How does an employer calculate whether the 50-employee threshold has been reached? If the sum of your full-time (30 hours/week or more) employees and your FTEs exceeds 50 on average for all the months of 2013, you will be an "applicable large employer" covered by the play-or-pay mandate. However, "seasonal" employees don't count toward the 50 employee/FTE total.

What's a seasonal employee? For the purpose of calculating employee totals to determine the applicability of play-or-pay, seasonal employees do not count toward the 50-employee threshold. Any employees who performed seasonal labor for 120 or fewer days are not counted toward the total number of employees in the months they work. Thus, when calculating monthly full-time/FTE employee totals, exclude employees who worked 120 or fewer days in that same year. In contrast, an employee who worked in that month and ultimately worked more than 120 days in that year is included in the total for that month.

The Affordable Care Act requires you to provide coverage only to certain employees.

Which employees must be covered? An employer who meets the play-or-pay mandate must provide coverage to full-time employees—those who on average throughout the year work at least 30 hours per week or at least 130 hours in a month.

When must coverage be provided? The Affordable Care Act requires Applicable Large Employers to provide coverage to full-time employees starting on Jan. 1, 2014. Internal Revenue Service regulations permit employers to use a "measurement period" that is at least three but no more than 12 months long, in which an employer will look back on an employee's work history to determine whether the employee is full-time.

Thus, employers should be aware that hiring and firing decisions made in 2013 may affect whether coverage must be provided in 2014.

How much time is there to arrange and obtain coverage for a new employee? The Affordable Care Act allows an "administrative period" of up to 90 days. During this time, an employer can determine whether a new employee is eligible for coverage, and the employee can then enroll in coverage if eligible.

Once an employer provides coverage, for how long must it be provided? The Affordable Care Act does not mandate provision of coverage during 2013; rather, an employer may use employment patterns experienced in 2013 to determine if coverage must be provided in 2014. After Jan. 1, 2014, coverage must be provided to any eligible employee if an employer is covered by the play-or-pay mandate.

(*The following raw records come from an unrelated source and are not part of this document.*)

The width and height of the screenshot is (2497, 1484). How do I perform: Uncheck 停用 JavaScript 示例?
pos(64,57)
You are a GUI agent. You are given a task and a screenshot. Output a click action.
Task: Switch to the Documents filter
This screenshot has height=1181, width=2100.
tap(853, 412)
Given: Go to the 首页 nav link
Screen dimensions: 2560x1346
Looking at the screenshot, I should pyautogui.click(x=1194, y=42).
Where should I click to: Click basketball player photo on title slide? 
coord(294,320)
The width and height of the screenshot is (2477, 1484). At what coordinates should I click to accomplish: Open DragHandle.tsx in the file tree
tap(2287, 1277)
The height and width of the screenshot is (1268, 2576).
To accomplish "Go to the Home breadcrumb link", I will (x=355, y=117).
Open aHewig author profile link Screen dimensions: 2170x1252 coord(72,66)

If an employer is covered by play-or-pay, is it better to "play" or to "pay"? This is a question probably best answered with advice of an insurance broker or tax professional. In short, if an employer fails to provide insurance, or fails to provide insurance that meets minimum benefit requirements, the IRS may impose $2,000 fines for each full-time employee if any of them seeks taxpayer subsidies to provide their own coverage through a state health care exchange.

However, for the purpose of calculating the penalty, the first 30 employees are excluded from the total. For example, someone who employs 55 employees and incurs this liability from the IRS could face a penalty of $2,000 multiplied by 25 employees: $50,000. If providing coverage that meets Affordable Care Act requirements for all 55 employees costs more than $50,000, it could be an economic benefit to elect not to provide coverage and to pay the penalty instead.

Every employer's situation will be slightly different. The possible penalty could be different if, for example, coverage is provided that the ACA does not deem "affordable"; in that case, the penalty would be $3,000 for each employee seeking the tax subsidy through the exchange.

All these calculations depend on variables that employers may not—and probably don't—know yet; for example, it's possible that any employee who could seek a taxpayer subsidy might have a spouse or parent who has employer-provided coverage for which they are eligible. An employer's potential liability would depend on that employee's action, or lack of action, to seek the subsidy.